Le buisson est peut-être de retour, mais je suis juste reconnaissant le mien n'est jamais vraiment parti

Cette attitude s'est poursuivie au 14ème siècle et jusqu'au début du XIXe siècle. Alors que les poils pubiens étaient monnaie courante dans la vie quotidienne pendant les périodes comme la Renaissance, le baroque et le rococo, les périodes néoclassiques et romantiques et au début du réalisme et du modernisme précoce, les poils pubiens n'étaient pas l'idéal représenté dans l'art et la littérature.

Mais qui étaient les dictateurs en ce moment? Les artistes? Les conteurs? Hommes.

Alors que les poils du corps masculins ont été historiquement considérés comme un signe de masculinité, une femme aux poils du corps a été historiquement considérée comme «non féminine». Ce cadre de norme de genre rigide est toujours en jeu aujourd'hui.

De nombreux hommes modernes n'ont pas de problème à dire qu'ils ne sortiraient pas avec quelqu'un avec des cheveux des aisselles ou que les jambes non rasées sont un refus. En fait, j'ai entendu ces phrases d'hommes que je connais au cours de la dernière année.

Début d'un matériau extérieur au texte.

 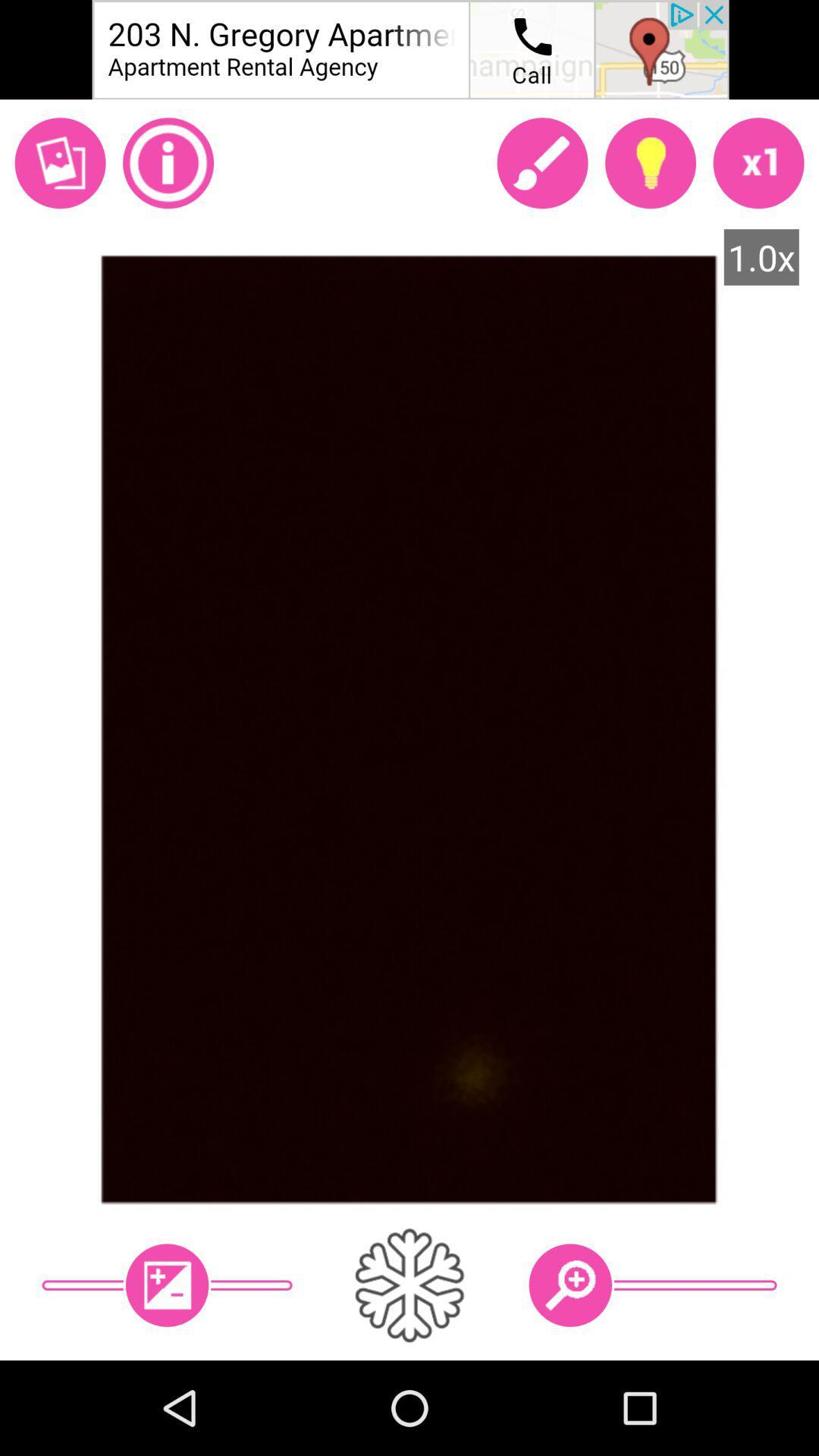 What do you see at coordinates (410, 49) in the screenshot?
I see `announcement` at bounding box center [410, 49].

Mais voir les poils pubiens comme purement masculins, c'est négliger toute sa fonction. Bien que les poils du corps – surtout là-bas – aient été de plus en plus considérés comme «impurs» dans les temps modernes, cela est scientifiquement connu pour être faux.

La recherche publiée en 2024 décrit le rôle que les poils pubiens jouent dans la santé sexuelle et globale féminine, y compris la protection contre l'irritation, une barrière contre l'infection, le maintien de l'humidité naturelle et de l'équilibre du pH, ainsi que contenant des phéromones qui peuvent améliorer l'attraction sexuelle.

Le récit selon lequel les poils pubiens sont sales, à la fois au propre et au figuré, est lié à une idée totalement patriarcale de ce que signifie être une femme séduisante.

Pour qui les femmes se préparent vraiment?Crédit: istock

Ironiquement, mes expériences avec les hommes m'ont montré autrement.

Quand j'ai décidé d'embrasser pleinement mon buisson, j'étais dans la mi-vingtaine et quelques années de fréquentation. Je voulais me sentir à l'aise dans mon propre corps, en particulier dans l'intimité physique, et je sentais que pour atteindre cette autonomie, j'avais besoin de mes poils pubiens.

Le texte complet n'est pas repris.